Note: Since Eloise Butler's time, the scientific names of plants and the classification of plant families has undergone extensive revision. In brackets within the text, have been added when necessary, the revised scientific name for the references she used in her article. Nomenclature is based on the latest published information from Flora of North America (Ref.#W7) and the Checklist of the Vascular Flora of Minnesota (Ref.#28C). Other information in brackets may add clarification to what she is saying.


My wild garden is run on the political principle of laissez-faire.
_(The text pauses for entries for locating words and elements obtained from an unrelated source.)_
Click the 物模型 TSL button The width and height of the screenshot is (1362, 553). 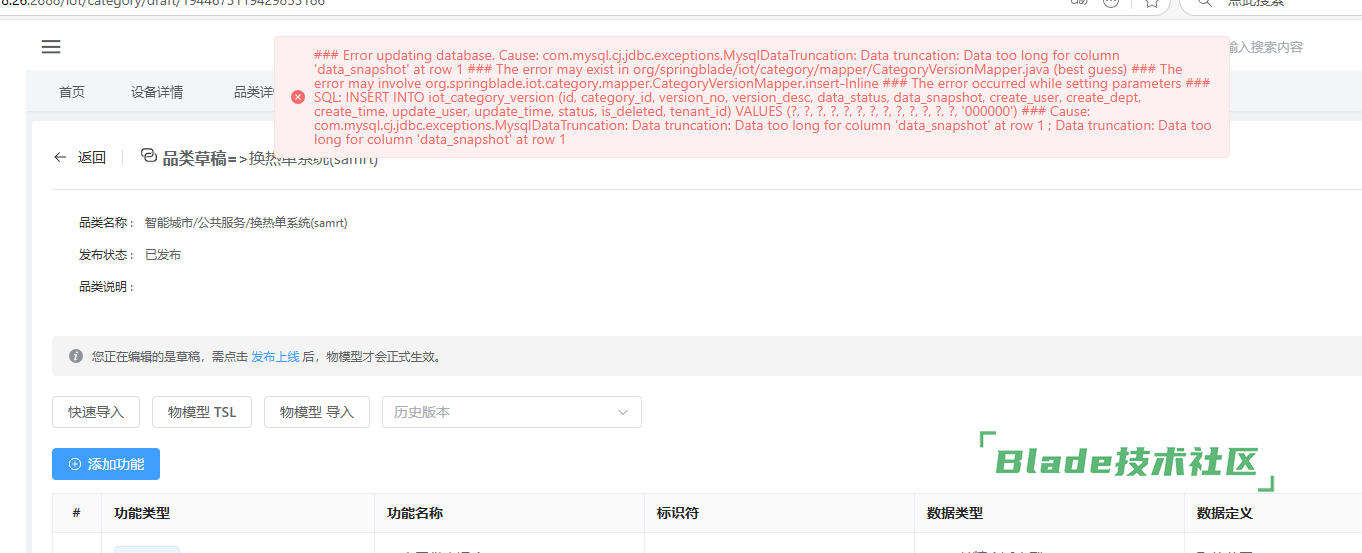pos(202,412)
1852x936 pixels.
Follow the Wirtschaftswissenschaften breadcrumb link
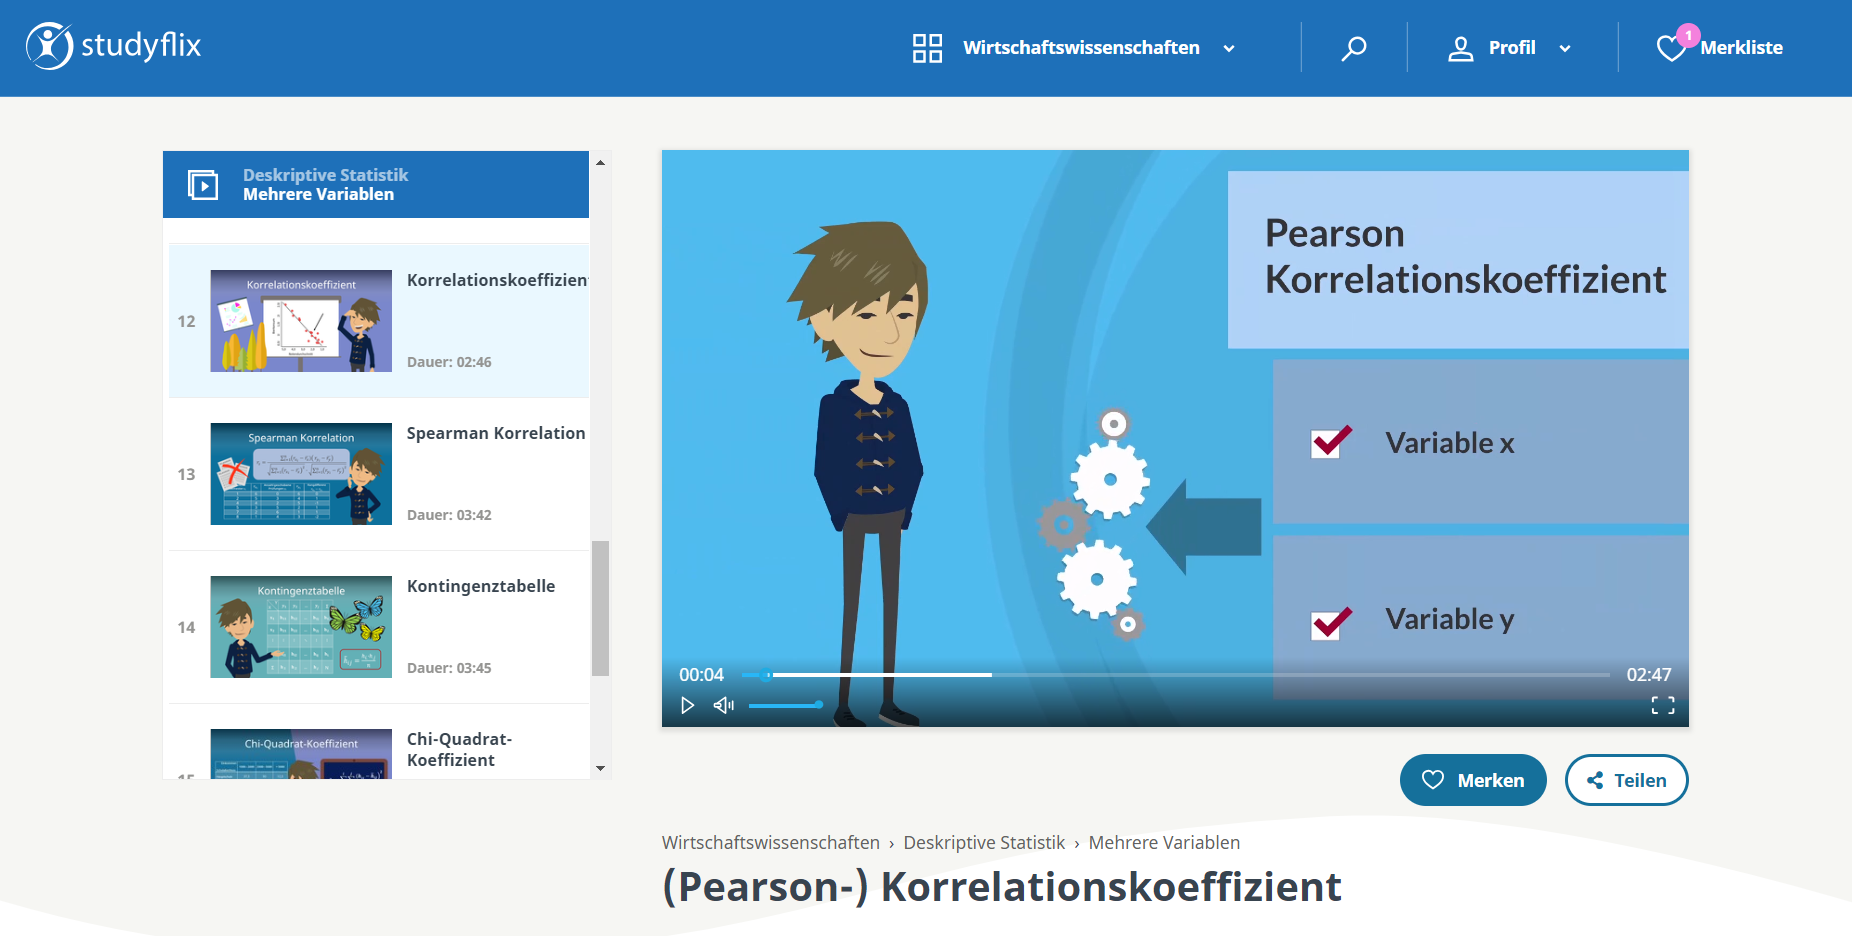pyautogui.click(x=770, y=843)
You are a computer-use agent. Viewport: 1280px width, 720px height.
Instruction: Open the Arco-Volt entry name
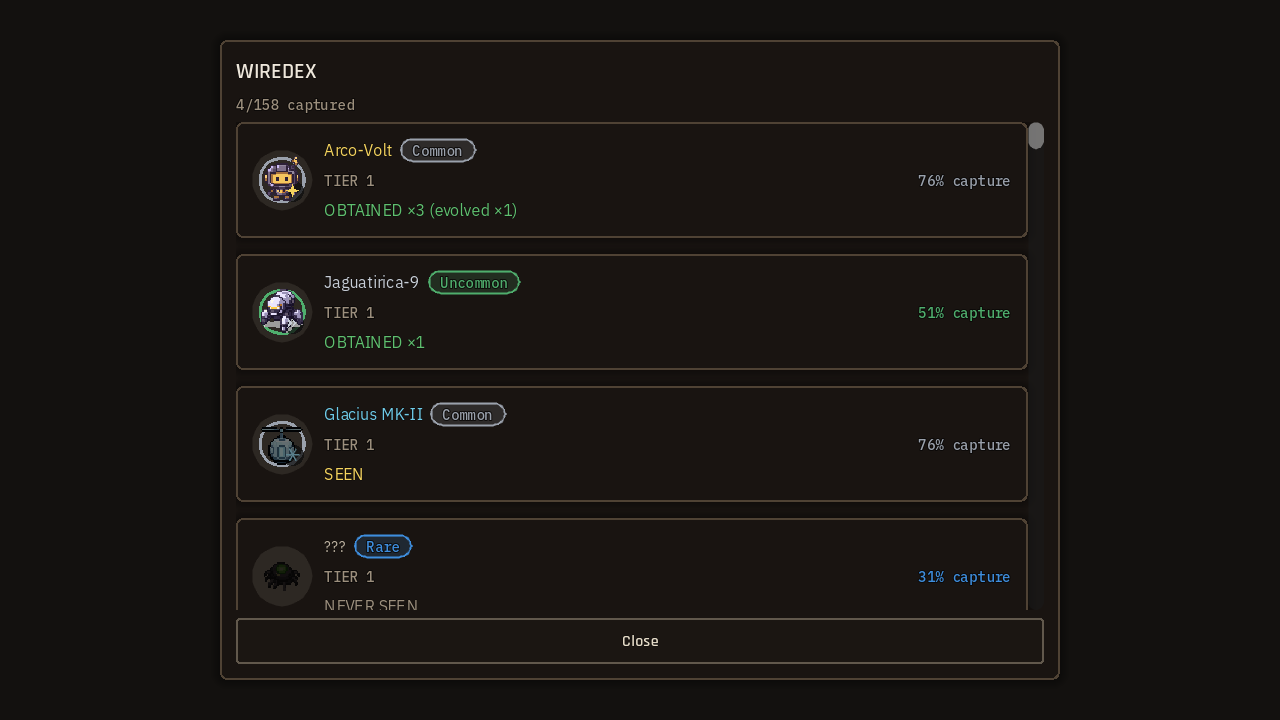click(358, 150)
Fallen leaves are not raked up unless they lie in too deep windrows and are likely to smother some precious specimen; but are retained to form humus. But the tall dead canes of herbs like Joe-Pye Weed and wild golden glow, which are allowed to stand during the winter to protect the dormant vegetation beneath, are remove from the meadows in the spring for a clear view of the clumps of marsh marigolds, trilliums, etc. I also gather and burn all fallen branches, and in the fall while the late flowers are still blooming, all unsightly evidence of decay. Of course, I do not allow at any time any outside litter to be brought in - - not the tiniest scrap of paper, or string, or peanut shell. The great mass of herbaceous plants, as asters, goldenrods, and most composites, I admire in their fluffy state, after they have gone to seed.

Some species, however, are to me the reverse of ornamental in old age. These are snipped to the ground or torn up by the roots and reduced to ash. Red Clover is one of the offenders. It becomes unkempt and scraggly; and the stalks of the common milkweed that are without fruit, after shedding their leaves, turn black and look like long rat tails. Touch-me-not, Impatiens biflora [now Impatiens capensis] and I. pallida, collapse with the first frost and cumber the ground with a brown slime; and wood nettle, Laportea canadensis, is smitten as with a pestilence. A few specimens of stingers and stick-tights are permitted on the grounds. Laportea is a persistent spreader and sometimes gets the upper hand, busy as I am with many other things. In the fall I grub it out and plant something else in its place. Then I learn its encroaching ways. The roots are not very deep, but they are woven and knotted together into a dense mat that seems as hard as rock.